(Dataset records)
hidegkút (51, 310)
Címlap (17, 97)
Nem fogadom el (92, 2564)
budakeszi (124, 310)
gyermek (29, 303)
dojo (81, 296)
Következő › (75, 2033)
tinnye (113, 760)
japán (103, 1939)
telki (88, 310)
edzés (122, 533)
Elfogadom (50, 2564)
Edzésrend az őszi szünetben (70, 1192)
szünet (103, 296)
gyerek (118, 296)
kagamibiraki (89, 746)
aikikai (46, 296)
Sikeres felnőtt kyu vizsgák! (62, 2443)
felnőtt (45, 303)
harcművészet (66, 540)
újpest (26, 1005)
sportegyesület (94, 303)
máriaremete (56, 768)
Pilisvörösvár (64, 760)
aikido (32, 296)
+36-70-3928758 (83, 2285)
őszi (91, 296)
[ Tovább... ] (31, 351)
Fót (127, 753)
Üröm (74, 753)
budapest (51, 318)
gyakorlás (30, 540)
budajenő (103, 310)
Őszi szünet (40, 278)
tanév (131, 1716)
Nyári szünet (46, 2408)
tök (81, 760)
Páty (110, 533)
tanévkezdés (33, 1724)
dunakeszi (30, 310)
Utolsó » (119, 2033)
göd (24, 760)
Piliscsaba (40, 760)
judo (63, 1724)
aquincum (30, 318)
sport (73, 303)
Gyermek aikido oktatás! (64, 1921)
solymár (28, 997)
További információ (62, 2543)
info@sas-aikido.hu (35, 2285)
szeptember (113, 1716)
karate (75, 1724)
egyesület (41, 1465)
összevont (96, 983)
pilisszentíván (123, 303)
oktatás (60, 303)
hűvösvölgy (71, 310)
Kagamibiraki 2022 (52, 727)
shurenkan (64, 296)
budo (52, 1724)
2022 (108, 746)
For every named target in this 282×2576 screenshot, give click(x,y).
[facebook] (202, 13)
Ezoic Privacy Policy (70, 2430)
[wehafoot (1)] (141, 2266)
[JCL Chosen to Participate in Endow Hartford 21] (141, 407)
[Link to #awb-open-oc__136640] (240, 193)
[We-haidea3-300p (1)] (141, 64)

| YOUR GOAL |
Would you please return all lines of the data that include the word "aikido"?

| FINAL ANSWER |
aikido (32, 296)
Gyermek aikido oktatás! (64, 1921)
info@sas-aikido.hu (35, 2285)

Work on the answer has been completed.